De
pequena, era doentia nos seus desmaios que, segundo explicação do médico,
ficaram sem tratamento, pois os sintomas
eram confusos, e não se sabia bem onde terminava a doença e começava a mentira e vice-versa. Menina
que se deixava impressionar e não aprendia a escrever, tampouco a ler. No livro
de Luiz Antonio de Assis Brasil, Videiras de Cristal (Porto Alegre,
Mercado Aberto, 1990), ela apenas se esboça em breves seqüências a dizer de um
gesto ou de suas palavras que somente revelam o que um observador pode
constatar: Jacobina, figura principal de um episódio da História do Rio Grande
do Sul, ocorrido no fim do século XIX, que teve por palco um núcleo de
colonização alemã a nordeste de São Leopoldo e que, ainda hoje, é quase
desconhecido. Tendo aprendido com um meio Pastor vidente a ler na Bíblia e a
interpretá-la, começou a pregação religiosa entre os doentes que vinham à
procura de seu marido, um homem para quem as plantas não possuíam segredo e às
quais ele dava razão para existir: uma
simples erva que medrava inútil sob a
sombra de uma pedra ou no oco apodrecido de uma árvore, se tornava [pela
sua arte], a última esperança de um moribundo.
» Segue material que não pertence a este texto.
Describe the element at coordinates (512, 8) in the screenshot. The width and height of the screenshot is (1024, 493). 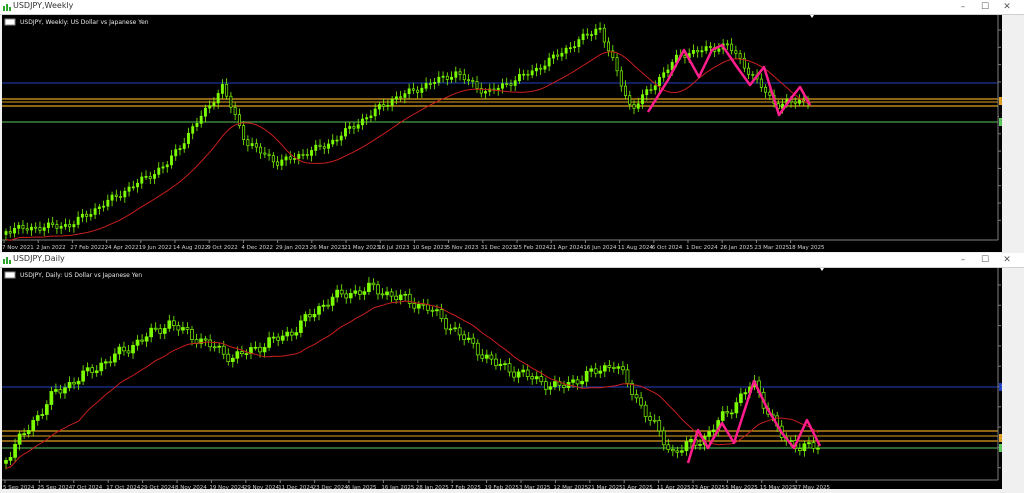
I see `weekly-titlebar: USDJPY,Weekly – ☐ ✕` at that location.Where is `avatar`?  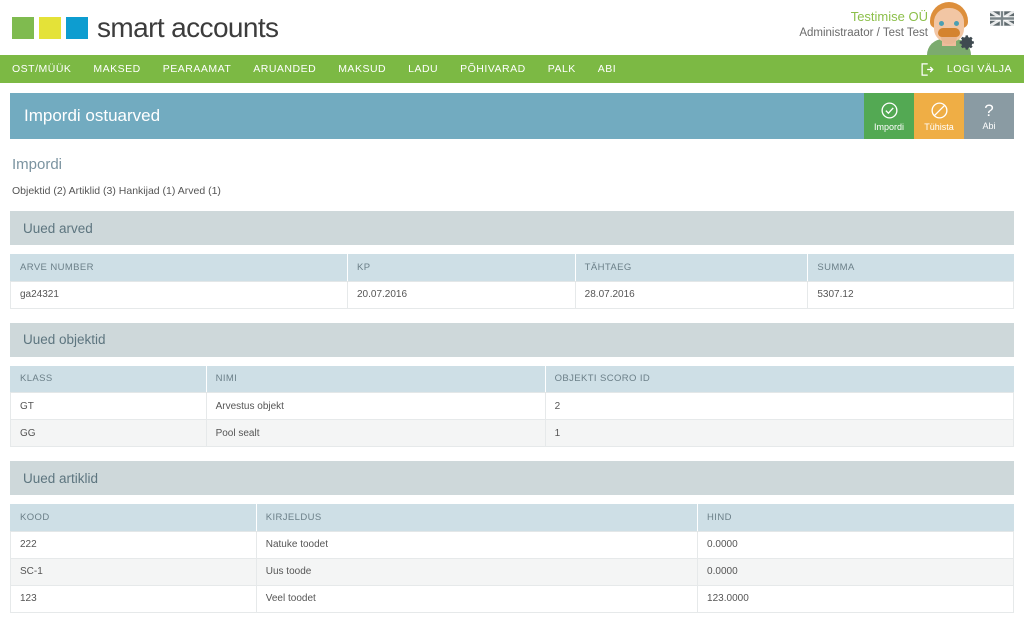 avatar is located at coordinates (949, 28). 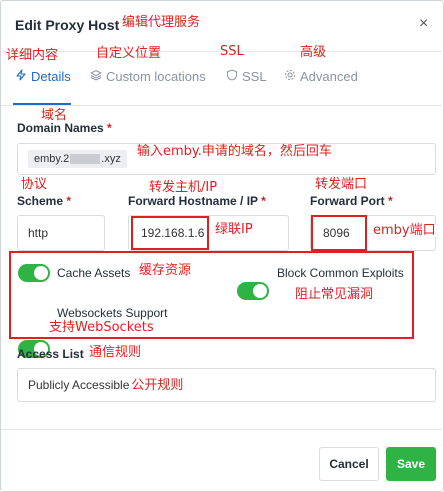 What do you see at coordinates (253, 291) in the screenshot?
I see `block-exploits-toggle` at bounding box center [253, 291].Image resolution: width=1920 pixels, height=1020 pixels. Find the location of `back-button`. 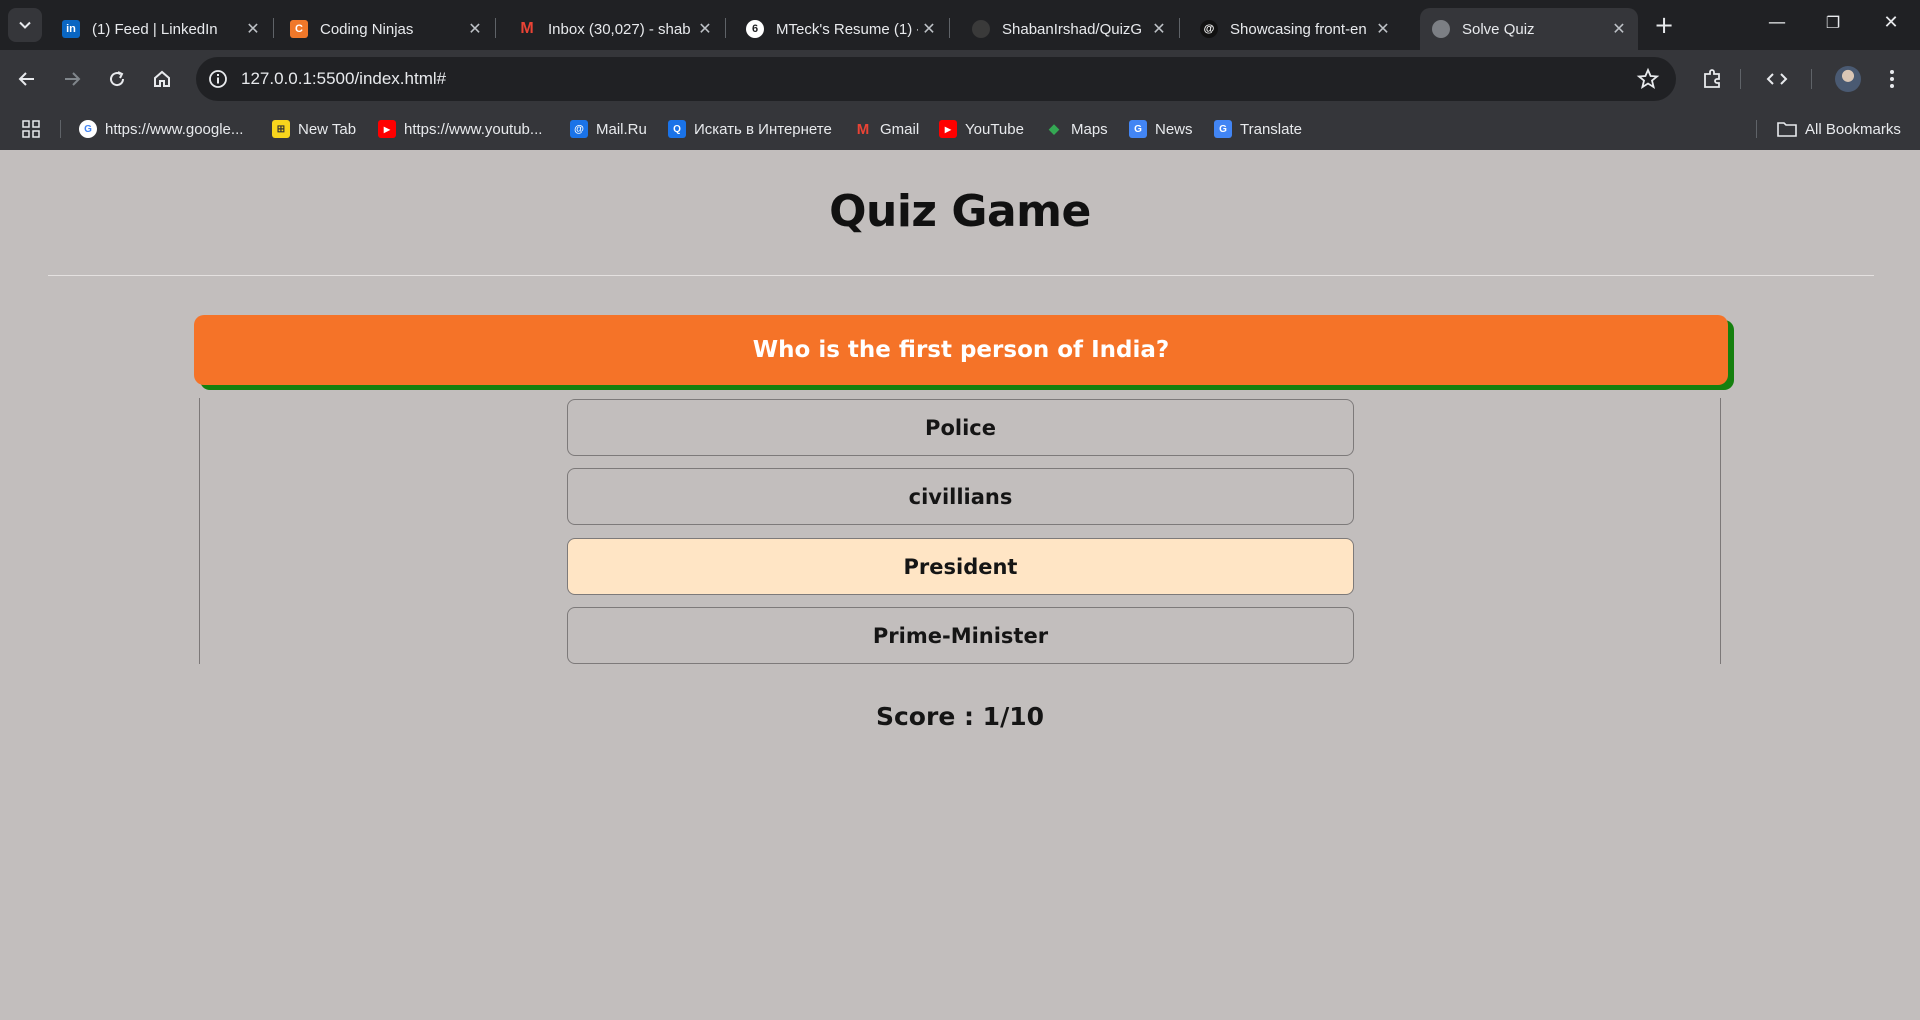

back-button is located at coordinates (27, 79). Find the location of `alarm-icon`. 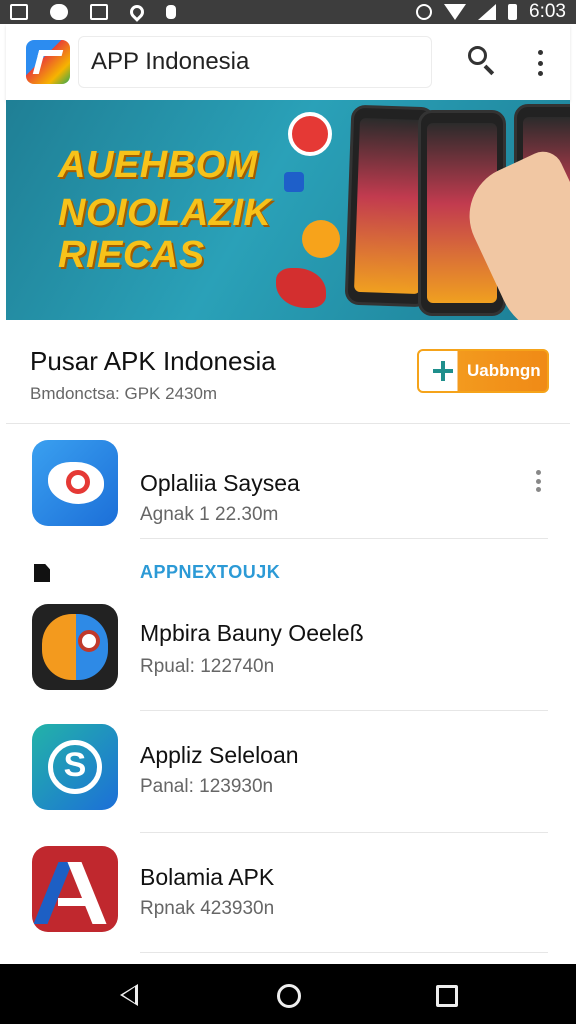

alarm-icon is located at coordinates (424, 12).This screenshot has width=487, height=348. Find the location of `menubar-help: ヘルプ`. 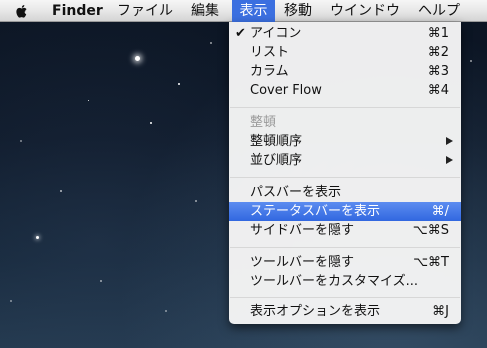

Uma vez perguntou à mulher por que, nem sempre, o uso das plantas surtiam o
efeito esperado. Jacobina, cada vez mais enfronhada nas páginas da Bíblia,
respondeu: Farão efeito se você quiser me
ouvir. O Espírito Natural pode te orientar.
Ele fala pela minha boca. A partir de então, João Jorge Maurer prescrevia
receitas que não mais eram dele, mas, como acreditava, do Espírito Natural que
se manifestava por intermédio de Jacobina. Mesclando a cura de doenças, a
caridade e promessas messiânicas, ela congregou a seu redor uma população
carente e sofredora que, ao ouvi-la, encontrava lenitivo para seus males e
esperança de uma vida melhor. Dizendo-se transmissora das palavras de Deus,
pregou primeiro a paz e o amor. Mas, suas verdades se opunham àquelas pregadas
por homens de coração duro cujas palavras vêm cobertas com a lama das
mentiras. E logo apareceram os que a negavam e também os que se sentiam no
dever de impedir que falasse. Intolerância expressa na violência exercida sobre os seus
seguidores e que fará com que Jacobina se transforme: Até agora eles só conheciam o coração
de uma pomba, vão conhecer a malícia de uma serpente. E intransigências e
fanatismos, levando a confrontos, fazem que dela e dos muckers, como eram chamados
seus seguidores, emanem as destruições e as mortes. Iguais às destruições e às
mortes de que eram vítimas. Sentindo-se acuada, à mercê dos ímpios que a negavam e a queriam
destruir e das autoridades, pretendendo manter uma ordem ilusória, ela, ainda que
duvidando da eficácia desse pedido – o
Imperador vive em seu palácio e nunca nos
ouvirá – permitiu enviar à capital do Reino emissários para solicitar
ajuda. Redigem o pedido em alemão – a única língua que ela e alguns deles
falavam – para ser traduzida e entregue em português, dizendo das agruras
sofridas. Inútil precaução. O Imperador, ouvindo seu Ministro, diz aos três
colonos, depois de lhes ter apertado a mão, que o papel tomará seu rumo.
Diante da tentativa, por parte de um deles, de insistir, o Ministro se
interpõe, argumentando que logo teriam notícias, que Sua Majestade iria tomar interesse pelo caso. Inconformados, se
retiraram. O Imperador, vendo-os partir, observa que usavam paletós malcortados, sapatos de tacões
comidos, bainhas esfiapadas. Já no landau que o conduzia para seu régio
almoço, dizia para Gaston d’Orléans, seu augusto genro: Os alemães são pitorescos, aqui no Brasil. Você sabia Gaston [...] que o meu maior sonho seria trazer
Wagner para reger no nosso teatro? É uma idéia que não me sai da cabeça. Dizem
que ele está precisando de dinheiro”. Desencorajado pelo genro, ainda
insistiu: Mas você já pensou Gaston, o Lohengrin aqui pelo próprio autor? O
Monarca submergia em recordações. Começou a assobiar baixinho uma ária do amante
desventurado, enquanto fechava a cortina do landau, deixando lá fora a poeira,
o mormaço, o Brasil.
No Sul,
plantações eram devastadas, propriedades destruídas e homens perdiam a vida nas
ações comandadas pelas boas consciências e pelo ódio.